The partitions that can be shared between distros are these:
swap can be painlessly overwritten by any distro since it's just swapping space for data that doesn't fit into your computer's RAM anymore. As a matter of fact, if you have lots of RAM in your machine so it never needs to swap memory, you can even install your distro without a swap partition. (I still have one, just to be on the save side)
/home can be overwritten by any distro, too, and will even increase your comfort. Let's say you install SuSE and Firefox. After that you tweak Firefox according to your desire and Firefox saves your settings in your /home folder (in my case /home/parcival/.mozilla/firefox ). Let's say next you install Gentoo and Firefox with it. Guess what happens: upon first start Firefox checks if there's already a profile saved in your /home folder and automatically integrates the settings you already did earlier rather than creating a new profile. :) The same's true for pretty much every Linux application there is. The only problem you can run into is if you are using very different versions of the same program in various distros.

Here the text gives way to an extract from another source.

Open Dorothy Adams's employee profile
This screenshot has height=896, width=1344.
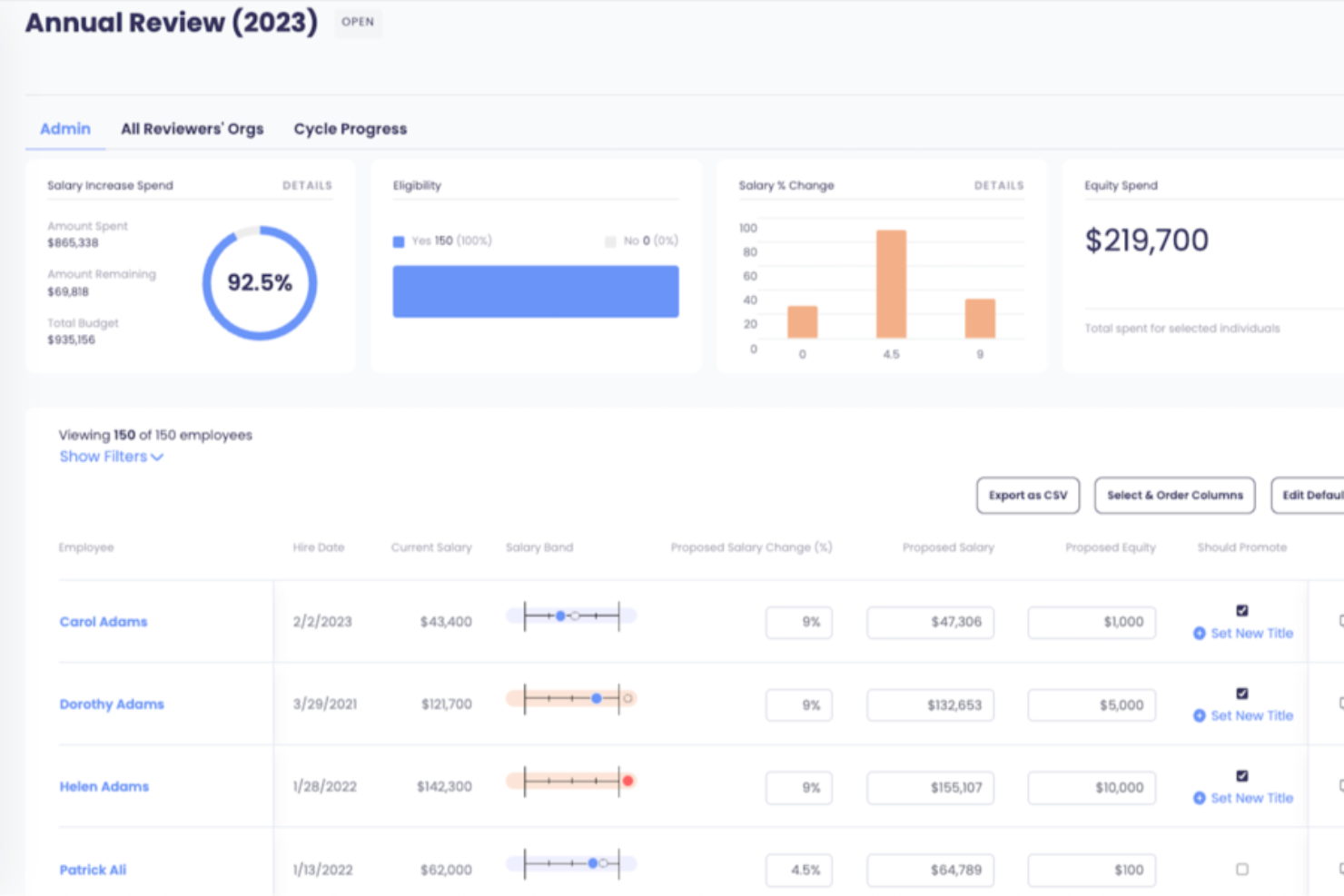click(111, 704)
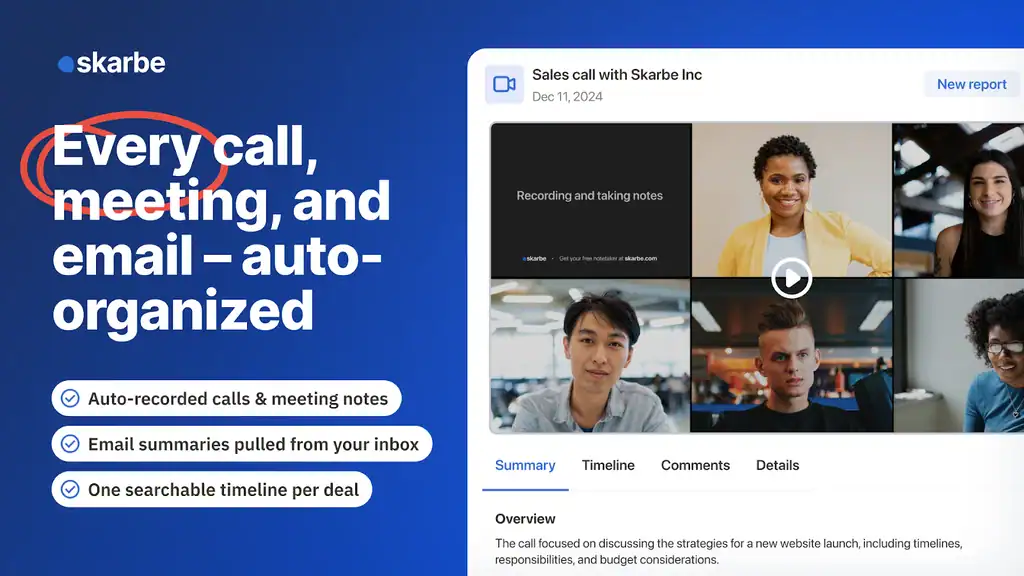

/tmp can be easily overwritten, too, since it holds only temporary files. Once you reboot your computer, it doesn't matter what happens to them. Generally speaking, the same is true for
/var (for example in case you are running a file server, you wanna be careful with /var since many mailserver programs store the accounts in a subdirectory of that folder).
To give you an idea how it can be done, I'll tell you the story of my SuSE/Gentoo dual boot I once had. I wanted a computer with an easy distro that would alsways work (SuSE) and a "bleeding edge" distro to tinker and mess with (Gentoo) even for the risk it may not boot properly - that's why I had SuSE as my "rescue distro" installed. ;) My computer had two ordinary 40GB IDE harddisks.
First I booted the SuSE installation CD. In YaST I made these settings when I came to the partitioning part:
- On the master disk (/dev/hda) I created a 10GB / primary partition for SuSE.
- After that, I created a 1GB primary partition for swap.
- After that, I created a 23 GB primary / partition for Gentoo.
- Now the fourth partition had to become an extended partition since I had still more than one to go, so I made one in YaST and filled it with 5 GB /var , 800MB /tmp and 200MB /boot.
- After that I filled my entire slave harddisk with a 40 GB primary /home partition - it's always a good idea to have one's private files on a less endangered disk. ;)
- Before finishing the SuSE partitioner I had to indicate SuSE should mount the freshly created partitions for the rest of the installation so it doesn't put everything into my first / partition. (if the partitions are not being mounted correctly, everything will be installed into subfolders of your / partition. if they are being mounted correctly, all files belonging to the /boot folder will be written to the partition you designed for it, etc.) Finally I also said that I wanted GRUB to be installed in the MBR of my master disk. (no need to tell where the GRUB config files go since we already said previously which partition needs to be mounted as /boot :) )
- The rest of the SuSE installation was just sit and watch.
- Then I proceeded with the Gentoo installation. When I came to the point where the partitions need to be mounted for the installation, I mounted the partitions that can be shared according to my own partitioning shame instead of using the default Gentoo scheme.
- The rest of the installation went as any Gentoo installation does except for the bootloader which I did not install.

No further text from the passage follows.